[Items from a dataset]
┄┄┄┄┄┄┄┄┄┄
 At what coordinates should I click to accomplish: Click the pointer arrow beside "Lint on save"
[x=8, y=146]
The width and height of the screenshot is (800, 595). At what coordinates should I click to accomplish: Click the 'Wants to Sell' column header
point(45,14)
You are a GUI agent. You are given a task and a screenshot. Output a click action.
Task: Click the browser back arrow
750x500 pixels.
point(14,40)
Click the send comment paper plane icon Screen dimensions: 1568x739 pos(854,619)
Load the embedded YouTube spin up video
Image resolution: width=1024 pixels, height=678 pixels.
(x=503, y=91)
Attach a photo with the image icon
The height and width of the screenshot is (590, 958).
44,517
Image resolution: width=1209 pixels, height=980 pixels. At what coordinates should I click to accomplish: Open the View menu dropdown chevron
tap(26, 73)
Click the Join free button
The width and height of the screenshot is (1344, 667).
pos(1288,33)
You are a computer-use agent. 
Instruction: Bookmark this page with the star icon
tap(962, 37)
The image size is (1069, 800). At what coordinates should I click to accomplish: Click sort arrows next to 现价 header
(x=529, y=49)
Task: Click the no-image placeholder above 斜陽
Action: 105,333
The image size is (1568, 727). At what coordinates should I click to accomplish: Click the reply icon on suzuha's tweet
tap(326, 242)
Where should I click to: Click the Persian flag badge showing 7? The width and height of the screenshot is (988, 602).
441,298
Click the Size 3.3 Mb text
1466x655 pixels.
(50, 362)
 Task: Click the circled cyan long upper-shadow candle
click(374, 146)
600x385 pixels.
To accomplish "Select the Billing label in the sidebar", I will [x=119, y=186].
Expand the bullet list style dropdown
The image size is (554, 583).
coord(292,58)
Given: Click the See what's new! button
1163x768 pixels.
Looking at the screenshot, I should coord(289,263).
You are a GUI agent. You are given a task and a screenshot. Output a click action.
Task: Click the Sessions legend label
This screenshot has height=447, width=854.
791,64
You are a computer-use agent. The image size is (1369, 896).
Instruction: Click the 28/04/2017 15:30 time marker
┄┄┄┄┄┄┄┄┄┄
PROBLEM REQUIREMENTS.
Write out once more the lines above beginning at the line with "The image size is (1568, 727)."; continue through the final line and stop there.

ANSWER AREA.
The image size is (1568, 727). At what coordinates should I click to accomplish: Click the reply icon on suzuha's tweet
tap(326, 242)
Where should I click to: Click the Persian flag badge showing 7? The width and height of the screenshot is (988, 602).
441,298
Click the Size 3.3 Mb text
1466x655 pixels.
(50, 362)
 Task: Click the circled cyan long upper-shadow candle
click(374, 146)
600x385 pixels.
To accomplish "Select the Billing label in the sidebar", I will [x=119, y=186].
Expand the bullet list style dropdown
The image size is (554, 583).
coord(292,58)
Given: Click the See what's new! button
1163x768 pixels.
Looking at the screenshot, I should coord(289,263).
You are a GUI agent. You are given a task and a screenshot. Output a click action.
Task: Click the Sessions legend label
This screenshot has height=447, width=854.
791,64
You are a computer-use agent. The image size is (1369, 896).
Instruction: Click the 28/04/2017 15:30 time marker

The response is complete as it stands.